- [Exercise instructions]
**a.** In the prayer, list every action the speaker proposes with "let's" or "lets", one per line.
**b.** Retype part of the prayer word for word, beginning at the line containing "oh Lord, i come" and stopping after "and ONLY good!".
**c.** Continue the prayer past its final line, keeping its voice.

- [Passage to read]
========================

IF God is the real God, follow Him
if it’s Baal, follow him
make up your minds!
oh Lord, i come boldly this morning
running to you father
if i can just get to you
just get to my father
oh i boldly plead for the restoring + rebuilding of my family
that they encounter Your father’s heart for them
that it is good and ONLY good!
let’s turn the tables church
lets take HOPE into the streets
let’s speak over our homes + our families
and the people in them
even if it is in ruins
especially if it is ruins
i am so done with playing it safe
playing by the “fear of man”
by social media and what will they think
time is running out + unless your deal already
NOW is the time
we have life in us
i want to go so deep Spitit
tell me where to go
where is the sound of the silent screams that i can go
and give what You have given me
oh papa, my heart is just breaking over my family
my marriage
almost 25 years
and i know in the natural it is beyond repair.  it is hopeless.  i know.

========================

- [Data provided]
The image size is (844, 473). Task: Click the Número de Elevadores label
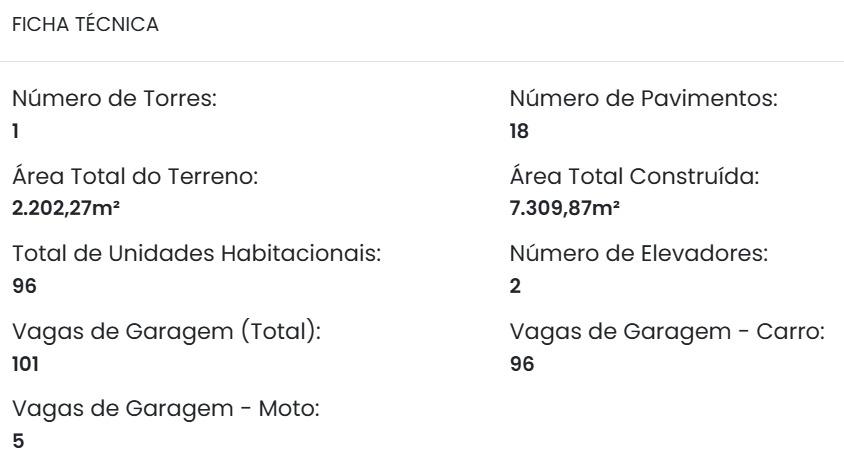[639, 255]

========================

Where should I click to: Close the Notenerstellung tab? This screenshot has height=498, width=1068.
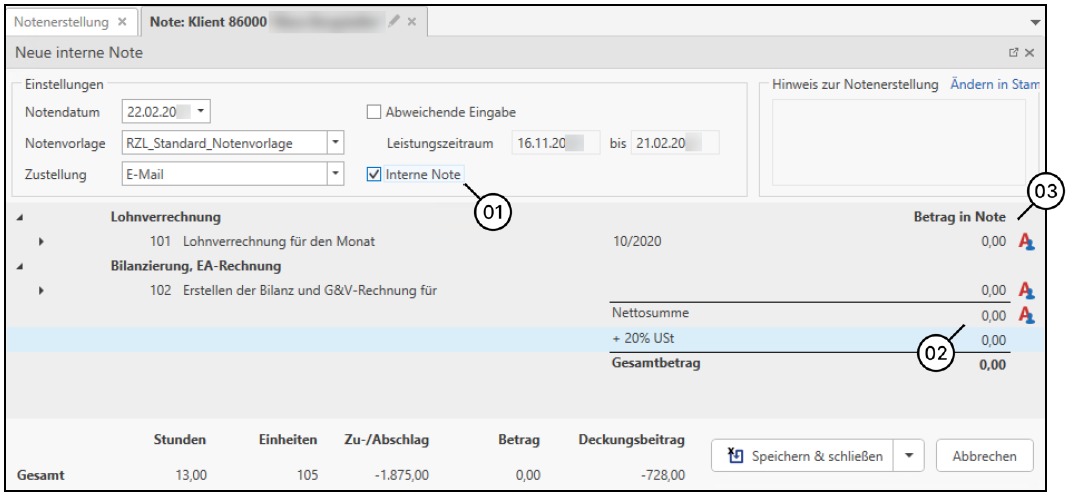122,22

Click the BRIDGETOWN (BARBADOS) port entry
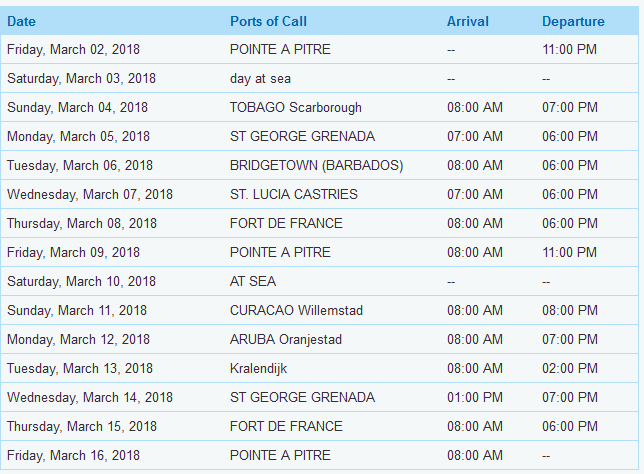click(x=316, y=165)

========================

- [Per-task outputs]
**a.**
turn the tables
take HOPE into the streets
speak over our homes + our families

**b.**
oh Lord, i come boldly this morning
running to you father
if i can just get to you
just get to my father
oh i boldly plead for the restoring + rebuilding of my family
that they encounter Your father’s heart for them
that it is good and ONLY good!

**c.**
You have proved Yourself so faithful to my YES..to me giving You my trust
You are my Husband
You are delighted with where You + i are today
i know
i went to sleep in you lap last night with you gentle rocking and sushing
and “ it’s going to be ok’s “
as i sobbed + sobbed the lost 25 years that “feel” wasted
the years of prayers not answered
or answered in the way i believed they would be
it is all so different that i thought
and we aren’t even that far off the map yet papa
when i’m honest the only thing i can remember about my life is pain
growing up and up until the last 10 months the pain wasn’t only on the inside
it was coming from the outside too
“ i can’t take anymore pain” was and still is at times a tape that plays in my thinking
as i see the 25 years coming to a close
my first husband passing away 4 months ago
with so much that was left unsaid
it is happening again
so much left unsaid
living with shame + guilt.  a whole life long.  letting them make your choices.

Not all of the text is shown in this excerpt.